(YOUR INSTRUCTIONS):
Write out the following listing's lines from the one with "Where should I click to: Open three-dot" to the one with "1500x742 pixels.", exactly, with both included and no others.

(RECORDS FOR PROCESSING):
···

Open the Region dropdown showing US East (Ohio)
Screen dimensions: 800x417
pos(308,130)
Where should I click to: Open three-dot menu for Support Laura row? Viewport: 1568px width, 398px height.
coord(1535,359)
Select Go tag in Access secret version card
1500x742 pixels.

···

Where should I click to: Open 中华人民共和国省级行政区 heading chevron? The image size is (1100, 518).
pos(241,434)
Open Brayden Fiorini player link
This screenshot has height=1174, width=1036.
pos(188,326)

···

(REPLY):
Where should I click to: Open three-dot menu for Support Laura row? Viewport: 1568px width, 398px height.
coord(1535,359)
Select Go tag in Access secret version card
1500x742 pixels.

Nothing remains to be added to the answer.